─── Supplied data

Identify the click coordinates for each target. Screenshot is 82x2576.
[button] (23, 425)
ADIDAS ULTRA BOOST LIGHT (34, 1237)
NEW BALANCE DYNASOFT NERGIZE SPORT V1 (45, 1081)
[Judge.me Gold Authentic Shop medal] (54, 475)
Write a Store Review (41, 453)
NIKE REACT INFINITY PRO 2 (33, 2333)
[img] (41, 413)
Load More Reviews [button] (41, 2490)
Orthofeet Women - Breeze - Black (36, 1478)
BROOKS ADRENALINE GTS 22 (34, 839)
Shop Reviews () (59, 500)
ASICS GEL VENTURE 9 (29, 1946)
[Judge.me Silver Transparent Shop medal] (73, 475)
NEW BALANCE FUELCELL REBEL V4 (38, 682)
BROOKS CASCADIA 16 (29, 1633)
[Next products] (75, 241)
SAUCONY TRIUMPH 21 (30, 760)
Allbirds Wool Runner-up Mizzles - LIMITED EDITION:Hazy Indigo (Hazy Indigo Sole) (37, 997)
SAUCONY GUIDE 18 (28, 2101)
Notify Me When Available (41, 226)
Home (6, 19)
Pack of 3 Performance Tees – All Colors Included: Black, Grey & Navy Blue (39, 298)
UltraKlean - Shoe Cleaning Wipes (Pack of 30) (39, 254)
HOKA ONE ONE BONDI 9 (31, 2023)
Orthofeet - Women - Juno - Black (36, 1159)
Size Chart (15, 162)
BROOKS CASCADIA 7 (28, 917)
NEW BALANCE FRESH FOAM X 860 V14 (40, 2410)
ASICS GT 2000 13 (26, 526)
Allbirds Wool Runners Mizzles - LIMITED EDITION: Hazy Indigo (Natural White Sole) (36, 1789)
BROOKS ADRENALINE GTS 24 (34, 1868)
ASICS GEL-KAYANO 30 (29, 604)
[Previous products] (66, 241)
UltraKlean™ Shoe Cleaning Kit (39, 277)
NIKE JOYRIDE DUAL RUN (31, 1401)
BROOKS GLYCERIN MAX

──────

Nothing may be left out: return each entry exactly as it reads.

Identify the click coordinates for each target. Screenshot is 82x2576.
[button] (23, 425)
ADIDAS ULTRA BOOST LIGHT (34, 1237)
NEW BALANCE DYNASOFT NERGIZE SPORT V1 (45, 1081)
[Judge.me Gold Authentic Shop medal] (54, 475)
Write a Store Review (41, 453)
NIKE REACT INFINITY PRO 2 (33, 2333)
[img] (41, 413)
Load More Reviews [button] (41, 2490)
Orthofeet Women - Breeze - Black (36, 1478)
BROOKS ADRENALINE GTS 22 (34, 839)
Shop Reviews () (59, 500)
ASICS GEL VENTURE 9 (29, 1946)
[Judge.me Silver Transparent Shop medal] (73, 475)
NEW BALANCE FUELCELL REBEL V4 (38, 682)
BROOKS CASCADIA 16 (29, 1633)
[Next products] (75, 241)
SAUCONY TRIUMPH 21 (30, 760)
Allbirds Wool Runner-up Mizzles - LIMITED EDITION:Hazy Indigo (Hazy Indigo Sole) (37, 997)
SAUCONY GUIDE 18 (28, 2101)
Notify Me When Available (41, 226)
Home (6, 19)
Pack of 3 Performance Tees – All Colors Included: Black, Grey & Navy Blue (39, 298)
UltraKlean - Shoe Cleaning Wipes (Pack of 30) (39, 254)
HOKA ONE ONE BONDI 9 (31, 2023)
Orthofeet - Women - Juno - Black (36, 1159)
Size Chart (15, 162)
BROOKS CASCADIA 7 (28, 917)
NEW BALANCE FRESH FOAM X 860 V14 (40, 2410)
ASICS GT 2000 13 (26, 526)
Allbirds Wool Runners Mizzles - LIMITED EDITION: Hazy Indigo (Natural White Sole) (36, 1789)
BROOKS ADRENALINE GTS 24 (34, 1868)
ASICS GEL-KAYANO 30 (29, 604)
[Previous products] (66, 241)
UltraKlean™ Shoe Cleaning Kit (39, 277)
NIKE JOYRIDE DUAL RUN (31, 1401)
BROOKS GLYCERIN MAX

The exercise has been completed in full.